[Record extracts]
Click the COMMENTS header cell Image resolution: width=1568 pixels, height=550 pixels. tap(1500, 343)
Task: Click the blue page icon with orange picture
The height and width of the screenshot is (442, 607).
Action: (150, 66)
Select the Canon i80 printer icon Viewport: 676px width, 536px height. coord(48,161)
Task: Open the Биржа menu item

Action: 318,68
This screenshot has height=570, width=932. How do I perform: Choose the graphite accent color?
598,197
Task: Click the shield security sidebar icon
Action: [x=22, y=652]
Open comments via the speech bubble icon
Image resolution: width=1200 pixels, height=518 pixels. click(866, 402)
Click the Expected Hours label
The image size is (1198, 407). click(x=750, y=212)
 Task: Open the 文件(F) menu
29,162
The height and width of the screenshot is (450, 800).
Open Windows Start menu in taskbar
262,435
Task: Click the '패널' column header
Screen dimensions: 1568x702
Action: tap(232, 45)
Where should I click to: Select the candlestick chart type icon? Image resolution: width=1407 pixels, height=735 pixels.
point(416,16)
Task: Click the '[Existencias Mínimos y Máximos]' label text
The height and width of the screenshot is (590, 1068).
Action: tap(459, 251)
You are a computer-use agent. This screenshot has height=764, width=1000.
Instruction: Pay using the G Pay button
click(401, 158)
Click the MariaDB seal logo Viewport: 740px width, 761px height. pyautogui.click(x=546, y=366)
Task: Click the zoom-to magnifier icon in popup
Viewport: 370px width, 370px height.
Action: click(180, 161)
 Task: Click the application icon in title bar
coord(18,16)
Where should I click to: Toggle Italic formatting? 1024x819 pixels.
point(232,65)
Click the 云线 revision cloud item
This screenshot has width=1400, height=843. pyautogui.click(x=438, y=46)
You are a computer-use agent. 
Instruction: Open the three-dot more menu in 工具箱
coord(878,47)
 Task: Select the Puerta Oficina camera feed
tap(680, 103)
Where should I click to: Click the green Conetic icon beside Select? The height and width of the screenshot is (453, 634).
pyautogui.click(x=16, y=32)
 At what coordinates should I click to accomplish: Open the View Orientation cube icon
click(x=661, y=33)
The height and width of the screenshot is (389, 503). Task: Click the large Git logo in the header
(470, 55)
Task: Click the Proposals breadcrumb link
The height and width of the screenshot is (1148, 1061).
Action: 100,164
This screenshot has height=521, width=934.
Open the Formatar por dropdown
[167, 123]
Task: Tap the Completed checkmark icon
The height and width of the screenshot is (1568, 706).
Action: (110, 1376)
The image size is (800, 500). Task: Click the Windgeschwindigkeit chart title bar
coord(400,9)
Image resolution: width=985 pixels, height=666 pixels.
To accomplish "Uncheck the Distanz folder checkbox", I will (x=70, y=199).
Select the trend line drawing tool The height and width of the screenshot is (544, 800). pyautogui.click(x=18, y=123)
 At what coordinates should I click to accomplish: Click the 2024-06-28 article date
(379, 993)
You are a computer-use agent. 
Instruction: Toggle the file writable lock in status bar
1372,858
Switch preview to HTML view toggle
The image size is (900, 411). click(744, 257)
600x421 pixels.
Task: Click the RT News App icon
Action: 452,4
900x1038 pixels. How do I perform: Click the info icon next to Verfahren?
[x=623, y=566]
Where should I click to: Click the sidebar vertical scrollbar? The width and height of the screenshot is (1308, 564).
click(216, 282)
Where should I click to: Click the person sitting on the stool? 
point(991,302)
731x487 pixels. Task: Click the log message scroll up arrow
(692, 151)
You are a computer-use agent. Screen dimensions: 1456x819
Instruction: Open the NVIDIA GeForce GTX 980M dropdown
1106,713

[Activity] The response is the exact set of lines from the one holding "731x487 pixels. Task: Click" through the last line of the material.

[Exercise solution]
731x487 pixels. Task: Click the log message scroll up arrow
(692, 151)
You are a computer-use agent. Screen dimensions: 1456x819
Instruction: Open the NVIDIA GeForce GTX 980M dropdown
1106,713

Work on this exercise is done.